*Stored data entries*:
————
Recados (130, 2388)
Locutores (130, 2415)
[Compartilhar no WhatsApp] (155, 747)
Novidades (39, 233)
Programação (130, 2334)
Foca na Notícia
————
*WHAT YOU NEED TO DO*:
Return all the lines above exactly as given.

*RESPONSE TO THIS EXERCISE*:
Recados (130, 2388)
Locutores (130, 2415)
[Compartilhar no WhatsApp] (155, 747)
Novidades (39, 233)
Programação (130, 2334)
Foca na Notícia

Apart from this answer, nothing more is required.